### Work instructions
1: According to the address on language and the New Evangelization, to what phrase have the terms of the Irish debate on legalizing marriage between homosexual persons shifted, and from what phrase?
2: Resume the address on language and the New Evangelization from the point at which it stops, keeping its formal voice.

* Start Source extract *

Most Rev. Diarmuid Martin, Archbishop of Dublin October 17th 2012

 

I would like to make some comments on the New Evangelization and Language, not in terms of the language of the New Evangelization but of the culture of language within which the New Evangelization takes place.  The challenge of language is especially felt in those countries where English dominates and which are often greatly influenced by linguistic philosophies with known epistemological challenges.  There is however a further challenge of the day-to-day language, not just of the media, but of a culture of the manipulation of language and the management of information where the meaning of words is changed and manipulated for commercial, ideological or political motives.

 

A strongly individualist vocabulary is often developed and then applied in areas such area of human sexuality, where the concepts of relationship and mutuality of the sexes become obscured.  Such language can become enshrined in an individualistic understanding of human rights language, with a consequent distortion of juridical and political language.  The notion of right becomes separated from its ontological roots. Individual rights are treated as absolutes or attributed a dominant place over and against other rights and responsibilities.  

 

Let me give one current example from public debate in Ireland.  In discussions advocating the legalization of marriage between homosexual persons, the terms of the debate are shifting from ‘same-sex marriage’ to ‘marriage equality’.  The debate is thus moved away from any debate on the nature of human sexuality into one apparently of equal rights.

 

Such a manipulation of language and meaning is cleverly developed to shape the debate in society about public morality in a particular direction.  The concept of dialogue as robust confrontation of ideas in the search for the truth is replaced by vague interpretations of consensus and tolerance. 

 

The concern I wish to particularly address is the challenges that this manipulation of language represents for young people in their search for the message of Jesus Christ.   Young people live in this culture of relativism and indeed often of the banalization of the truth without being fully aware of it.   It is a culture which they did not create.  They may not know any other culture, yet they must find Christ in the midst of this culture while they have little familiarity with the language of faith.

 

I am not thinking here of the large groups of young people who have found strength and support in events such as World Youth Day, but of the many young men and women in our cities who, at what is a complex and difficult time in their lives, in their search for meaning find themselves very much alone among their classmates and fellow students, even in their families, and indeed may experience hostility and incomprehension as they try to find or maintain their faith in Jesus Christ.

* End Source extract *
* Start Data entries *

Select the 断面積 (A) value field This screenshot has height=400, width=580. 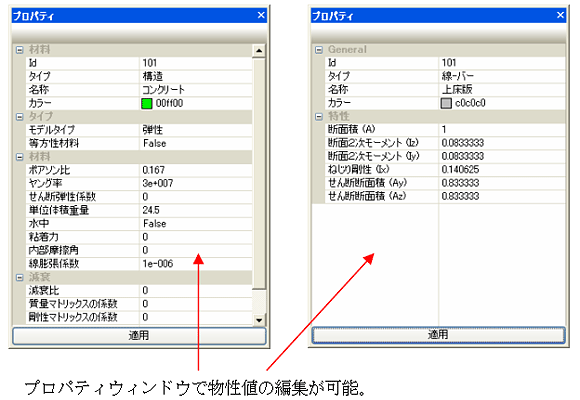point(502,130)
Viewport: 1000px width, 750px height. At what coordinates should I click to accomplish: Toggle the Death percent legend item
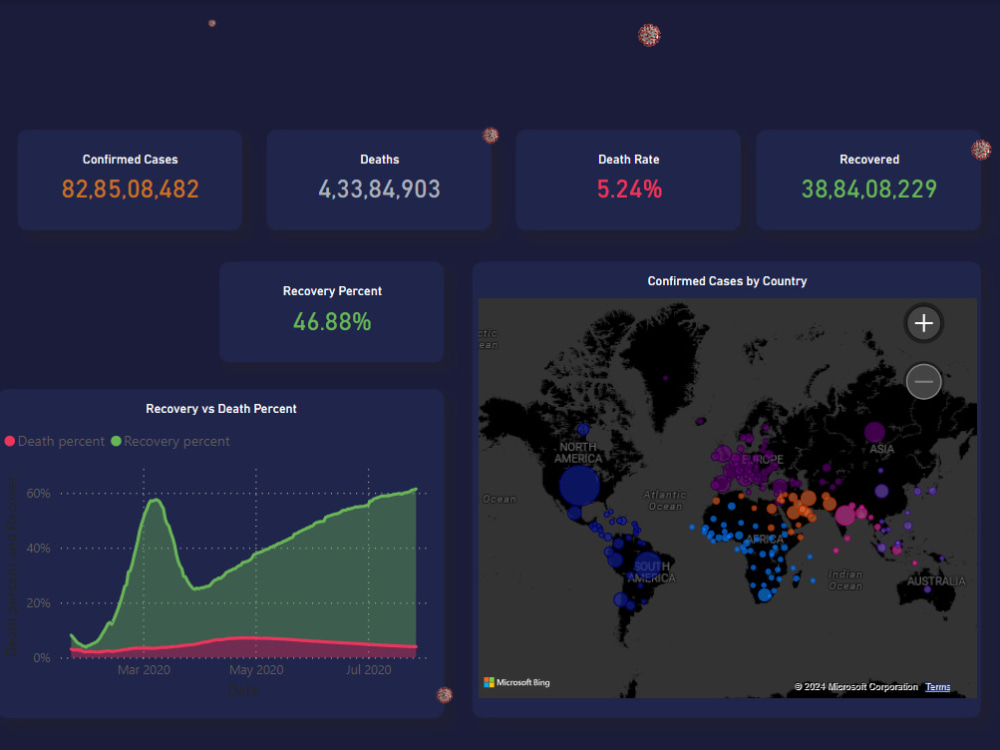coord(54,441)
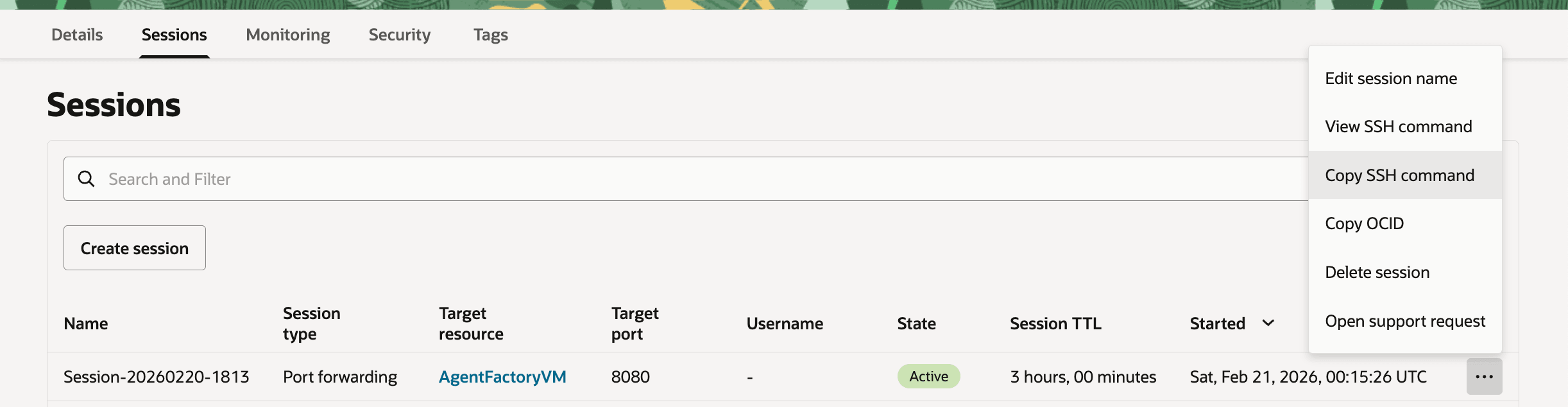The width and height of the screenshot is (1568, 407).
Task: Select the Sessions tab
Action: 174,35
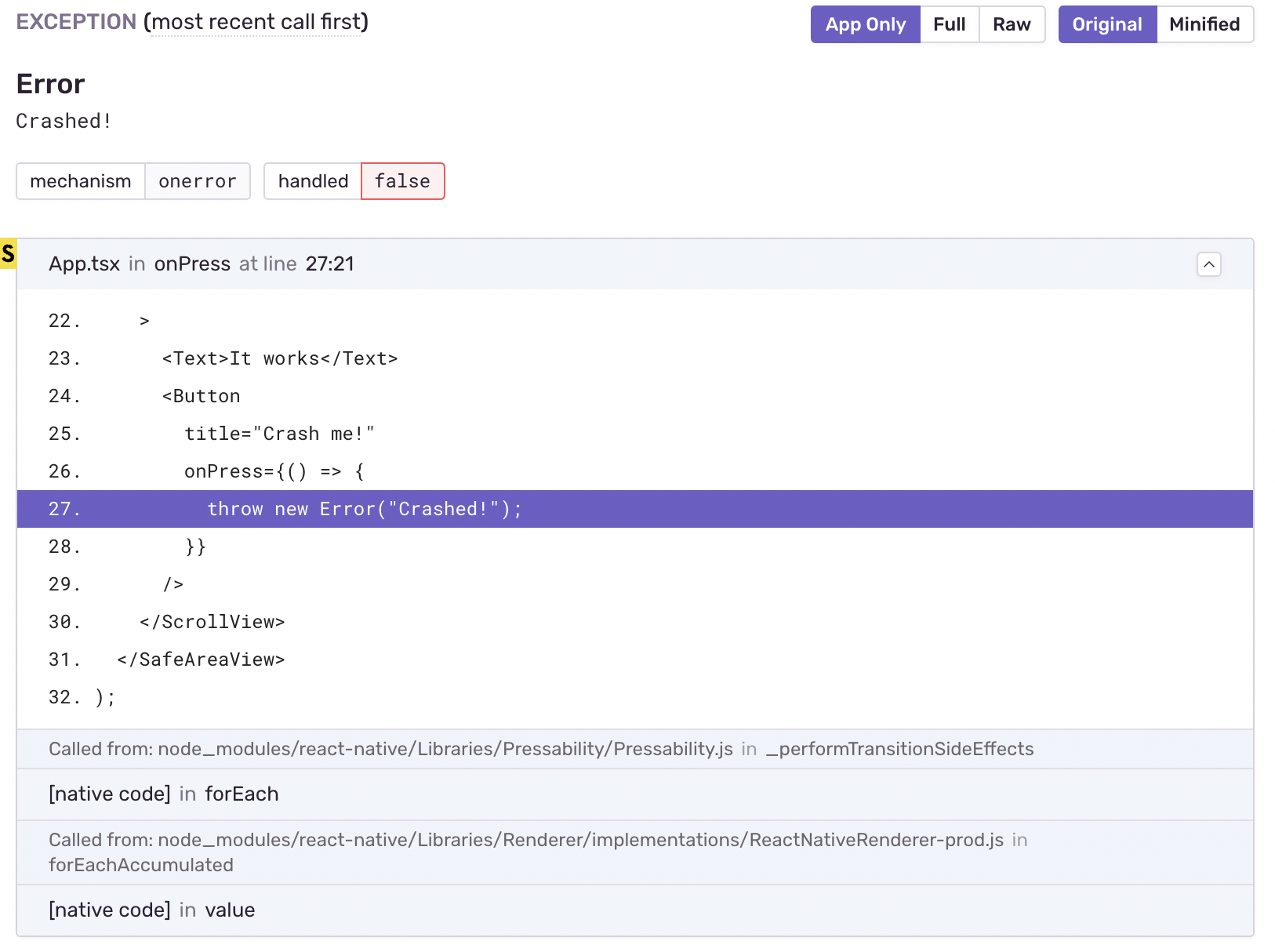View the Raw stack trace
1275x952 pixels.
(1011, 24)
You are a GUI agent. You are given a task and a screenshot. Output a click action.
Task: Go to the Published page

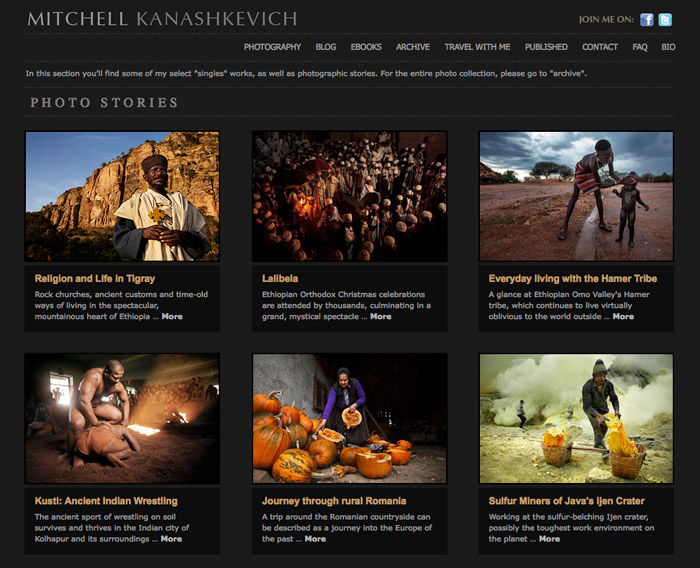click(546, 47)
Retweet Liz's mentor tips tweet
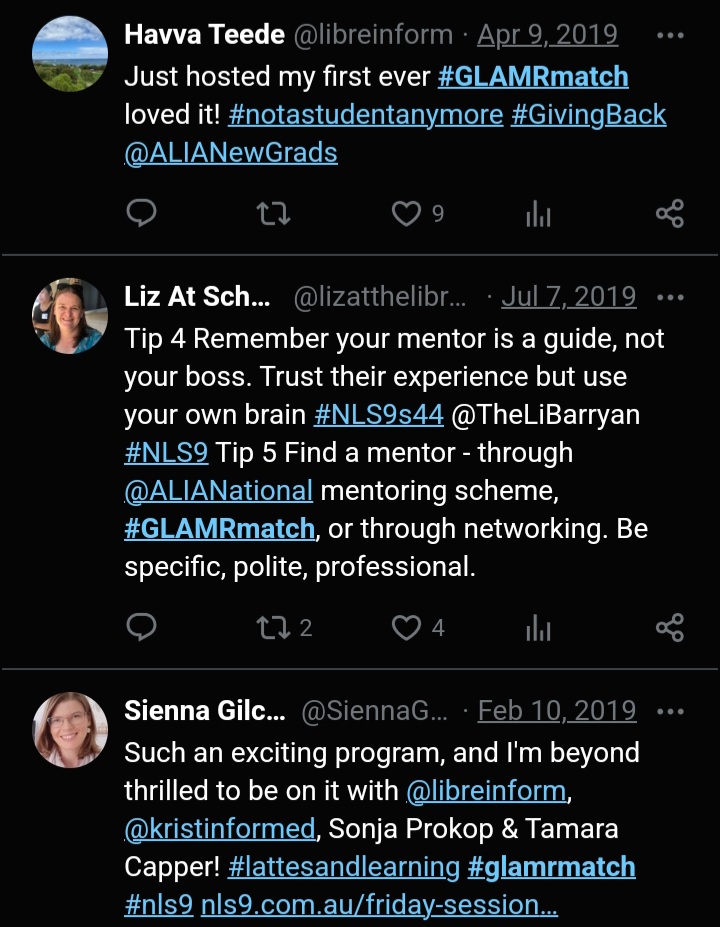Image resolution: width=720 pixels, height=927 pixels. (272, 627)
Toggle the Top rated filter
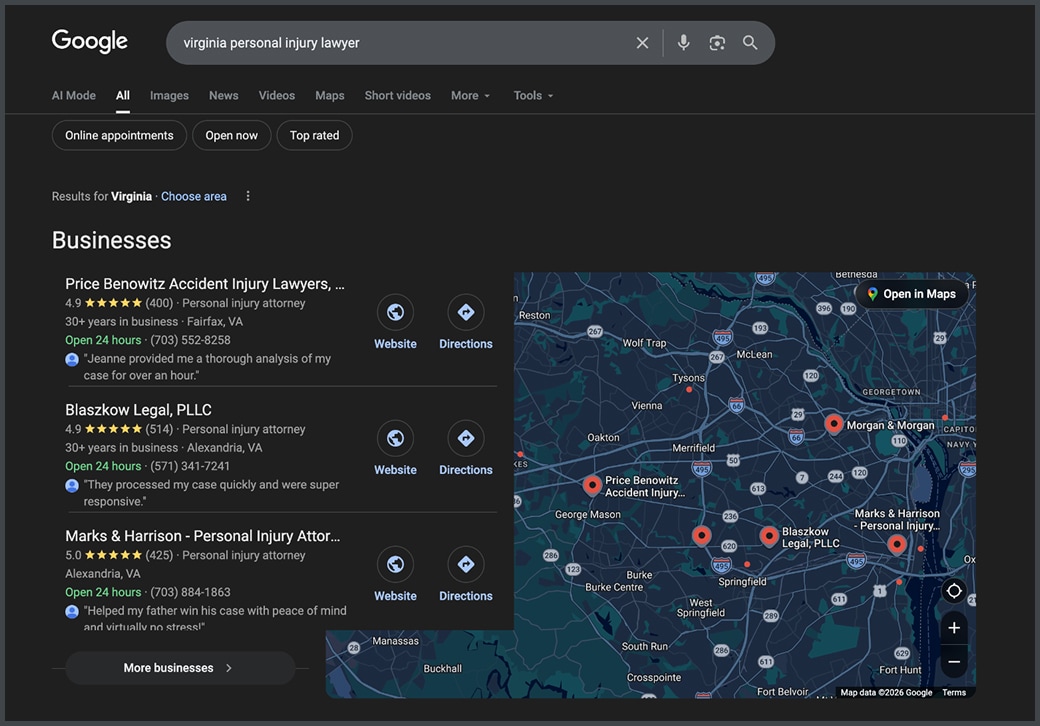Viewport: 1040px width, 726px height. [314, 136]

* End Data entries *

### Per-task answers
1: They have shifted from "same-sex marriage" to "marriage equality."

2:
 

What type of catechesis do we provide for these young people?  Where are the places where we provide such formation?  Where are today models of evangelizers like Don Luigi Giussani who was able almost singlehandedly to engage young people in the less than favorable culture of the schools of his time and take the time to lead them to understand how an encounter with Christ could lead them to find themselves?

 

Where are we present among the large student population of our State universities, especially for those whose basic Christian education may well have been all but superficial in either family or school?

 

There is the temptation on the part of some to think that evangelization can be accommodated somehow within the culture of superficial language.  The challenge of the New Evangelization requires a truly robust confrontation of ideas in search of the truth, not in terms of ideological aggression, but in helping young people in the discernment of ideas.

 

A culture of noise and hyperactivity can only be confronted with the offer of silence, allowing young people to be silent with themselves, not in an introspective way, but open to contemplation and prayer and to communion with the Lord.  It is possible to build on the idealism and sensitivity of young people through exposure to the poor and the less fortunate in order to create a sense of self- giving as pre-catecheses for appreciating the God of love.

 

The culture of individualism can be counteracted by the creation of a variety of new ecclesial communities, not just those of the ecclesial movements, but around our parishes, which will be the building blocks of the Eucharistic communities of the future.

 

A robust presentation of the attractiveness of Jesus must be accompanied by an insertion into a culture of the Church as communion, a place of ‘Communion with Christ and with one another’, which was the title of the 50th International Eucharistic Congress in Dublin.